Run your own setup through the sizing calculator — it accounts for the surge headroom and inverter losses most people forget.
ALLWEI 300W (256Wh)
What it costs to run
At the U.S. average of about $0.17 per kWh:
- Cube fridge (1.7 cu ft): ~0.3 kWh/day → $15–20/year
- Dorm fridge (4.4 cu ft): ~0.7 kWh/day → $40–50/year (an efficient ENERGY STAR model lands near Consumer Reports’ $27 figure)
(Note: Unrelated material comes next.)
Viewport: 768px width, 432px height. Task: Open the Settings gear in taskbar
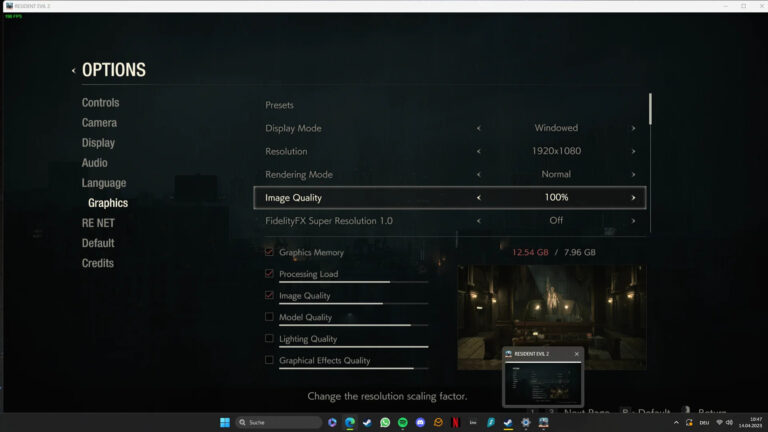tap(526, 422)
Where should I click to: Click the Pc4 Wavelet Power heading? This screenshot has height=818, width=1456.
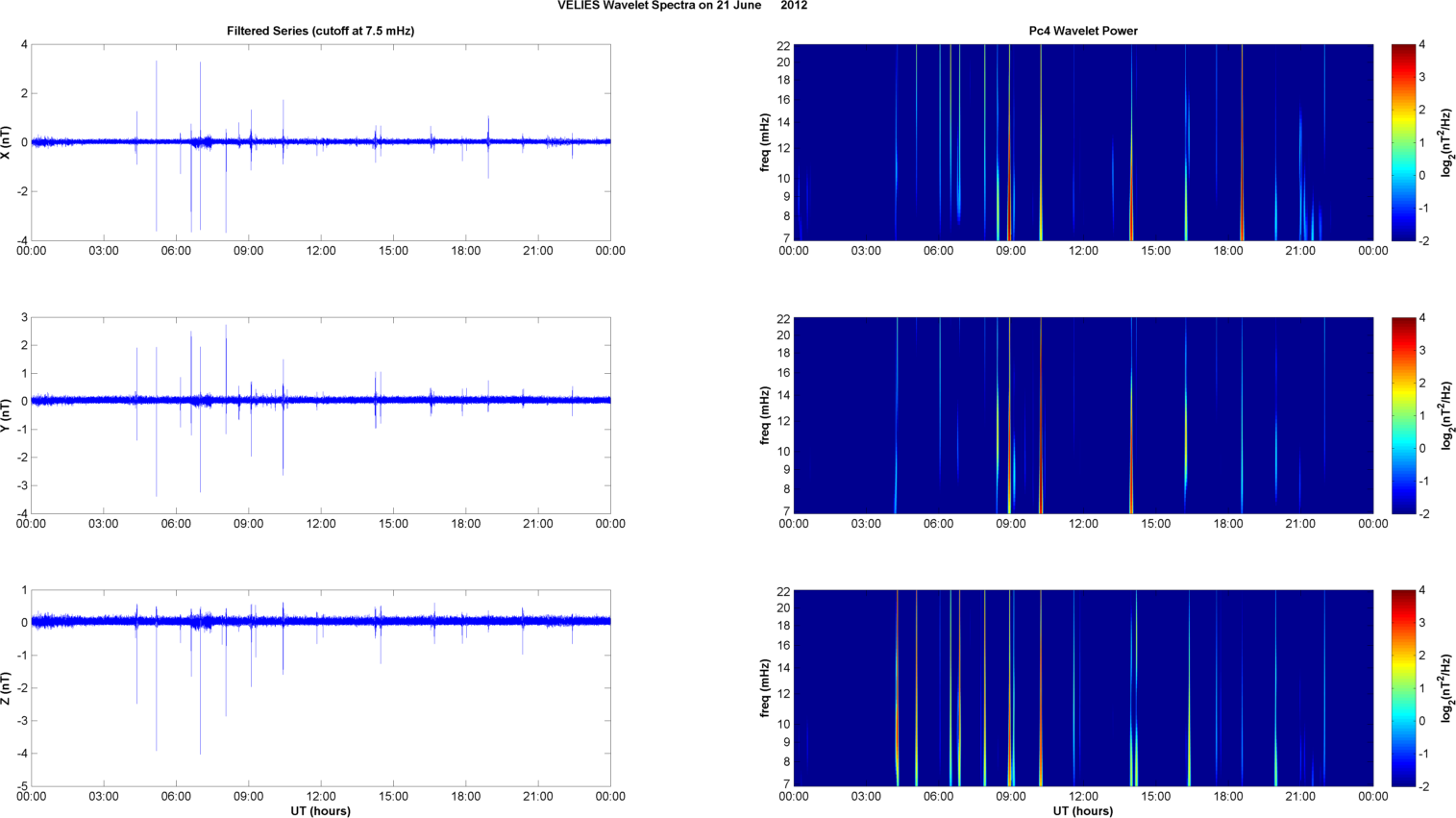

- Chest freezer (7 cu ft): ~0.75 kWh/day → ~$47/year
- Chest freezer (15 cu ft): ~1.2 kWh/day → ~$72/year
The fine print: per cubic foot, a mini fridge is less efficient than a full-size unit. A 4.4 cu ft compact at ~270 kWh/year burns ~61 kWh per cubic foot; a 20 cu ft ENERGY STAR full-size at ~550 kWh/year burns ~27. Two mini fridges cost more to run than one mid-size refrigerator with the same total space. To convert any appliance’s watts into dollars yourself, see how to calculate watt-hours.
Bottom line
A mini fridge uses 50–100 running watts, surges to 200–400 W, and consumes 0.2–0.85 kWh per day — call it $15–50 a year. Chest freezers run 100–200 W with a heftier 600–1,000 W surge. Both are light loads: a compact pure-sine power station covers a mini fridge through a long outage, and a 512 Wh-class unit handles the freezer too. Check your exact models against the sizing calculator before you buy anything.